Una de las preguntas que todo el tiempo puede surgir es, ¿quién es Jesús? Muchos han tomado las enseñanzas como buenos principios, otros como buenas ideas, pero la verdad es que en esta serie de mensajes vamos a ver cómo Jesús es el hijo de Dios. Vamos a explorar en este mes los “Yo Soy de Jesús” tomado de sus declaraciones que nos llevará a una profundidad de Su persona y de cómo estas declaraciones pueden transformar nuestras vidas.

La primer declaración de Jesús la vemos en Juan 6:35 “Yo soy el pan de vida.” Una de las mayores necesidades es el sostenimiento diario, ya que sin esto dejamos de existir. Juan, se enfoca en la existencia de Jesús como el Hijo de Dios. Él siempre existía. Podemos ir a Él en cada momento. Él puede sostener nuestras vidas. Cristo está con nosotros siempre. Todo lo que necesitamos está provisto en Él. Él es el Pan de vida.

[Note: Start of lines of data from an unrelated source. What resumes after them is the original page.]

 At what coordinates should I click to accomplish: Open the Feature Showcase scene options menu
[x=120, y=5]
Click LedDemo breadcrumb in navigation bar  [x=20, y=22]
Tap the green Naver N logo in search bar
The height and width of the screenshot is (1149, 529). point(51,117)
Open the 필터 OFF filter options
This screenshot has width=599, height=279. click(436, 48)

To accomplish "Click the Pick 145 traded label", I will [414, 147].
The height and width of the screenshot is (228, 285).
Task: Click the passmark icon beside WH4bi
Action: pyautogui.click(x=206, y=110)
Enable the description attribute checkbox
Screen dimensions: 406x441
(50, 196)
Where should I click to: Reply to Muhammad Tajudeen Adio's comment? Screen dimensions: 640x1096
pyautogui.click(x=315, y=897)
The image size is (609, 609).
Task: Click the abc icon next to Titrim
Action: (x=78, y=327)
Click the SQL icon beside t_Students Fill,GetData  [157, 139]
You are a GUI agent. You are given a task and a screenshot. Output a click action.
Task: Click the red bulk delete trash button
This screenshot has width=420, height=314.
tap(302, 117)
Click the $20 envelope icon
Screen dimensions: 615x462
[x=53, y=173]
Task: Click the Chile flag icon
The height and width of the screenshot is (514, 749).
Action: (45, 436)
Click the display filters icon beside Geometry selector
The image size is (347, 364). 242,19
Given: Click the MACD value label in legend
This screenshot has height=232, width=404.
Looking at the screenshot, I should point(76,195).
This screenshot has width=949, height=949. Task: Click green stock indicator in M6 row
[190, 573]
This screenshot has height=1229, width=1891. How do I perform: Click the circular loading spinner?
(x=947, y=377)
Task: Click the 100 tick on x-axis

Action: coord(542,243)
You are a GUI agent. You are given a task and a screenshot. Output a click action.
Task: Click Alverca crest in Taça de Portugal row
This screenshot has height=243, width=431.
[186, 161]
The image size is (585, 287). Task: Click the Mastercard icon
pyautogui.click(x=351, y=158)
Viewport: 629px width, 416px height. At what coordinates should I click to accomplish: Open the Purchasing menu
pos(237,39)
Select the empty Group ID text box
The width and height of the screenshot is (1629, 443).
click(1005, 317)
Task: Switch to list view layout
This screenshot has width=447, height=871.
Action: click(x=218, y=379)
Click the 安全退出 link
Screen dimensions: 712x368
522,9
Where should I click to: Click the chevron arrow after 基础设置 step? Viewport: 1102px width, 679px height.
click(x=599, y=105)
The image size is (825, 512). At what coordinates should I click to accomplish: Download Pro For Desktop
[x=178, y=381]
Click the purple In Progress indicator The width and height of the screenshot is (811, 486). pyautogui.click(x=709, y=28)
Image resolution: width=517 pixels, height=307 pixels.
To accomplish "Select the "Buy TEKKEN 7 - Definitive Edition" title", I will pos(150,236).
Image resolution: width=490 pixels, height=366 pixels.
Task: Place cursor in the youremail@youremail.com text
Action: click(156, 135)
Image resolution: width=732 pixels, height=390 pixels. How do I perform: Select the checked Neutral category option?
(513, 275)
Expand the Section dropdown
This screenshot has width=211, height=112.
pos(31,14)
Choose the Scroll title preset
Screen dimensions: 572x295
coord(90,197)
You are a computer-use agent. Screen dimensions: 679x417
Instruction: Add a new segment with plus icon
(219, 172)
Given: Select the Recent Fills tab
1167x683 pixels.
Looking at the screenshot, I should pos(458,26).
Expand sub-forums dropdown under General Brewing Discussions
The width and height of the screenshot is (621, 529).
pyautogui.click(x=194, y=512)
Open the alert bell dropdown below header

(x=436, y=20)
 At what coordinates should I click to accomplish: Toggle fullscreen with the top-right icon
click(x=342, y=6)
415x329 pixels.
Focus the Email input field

La segunda declaración de Jesús, se puede ver en Juan 8:12 al decir “Yo soy la luz del mundo.” En el momento más oscuro de la vida, Él es la luz. Jesús brilla y quiere manifestar su luz en un mundo que está en medio de tinieblas. Su luz corta el poder del enemigo y toma autoridad sobre nuestras vidas. Él es la luz del mundo.

La tercera declaración de Jesús en Juan 8:58 es que “Antes que Abraham fuese, Yo soy.” Jesús es el gran yo soy. Él siempre existía y desde la fundación de la tierra se preparó para venir para dar salvación a toda la humanidad. Antes de Abraham, el padre de la fe, Jesús existía.

La cuarta declaración de Jesús se encuentra en Juan 10:9 “Yo soy la puerta.” Nuestra entrada al padre y al cielo es a través de Jesús. No hay acceso directo si no se tiene una relación con Él. ¡Cuántas veces nos hemos sentido distantes de Dios, pero frente a esto, Cristo está esperando que entremos y pasemos tiempo con Él. Jesús es la puerta.

La quinta declaración de Jesús la vemos en Juan 10:11 es que “Yo soy el buen pastor.” ¡Qué bueno es saber que tenemos a alguien que está a nuestro lado en cada momento!. Cuando estoy en peligro su presencia está allí para protegerme y cuidarme. Necesitamos el buen pastor como una compañía en cada necesidad de la vida. Jesús es tu buen pastor. Dejemos que nos pastoree. Abramos nuestros corazones para conocer al GRAN YO SOY.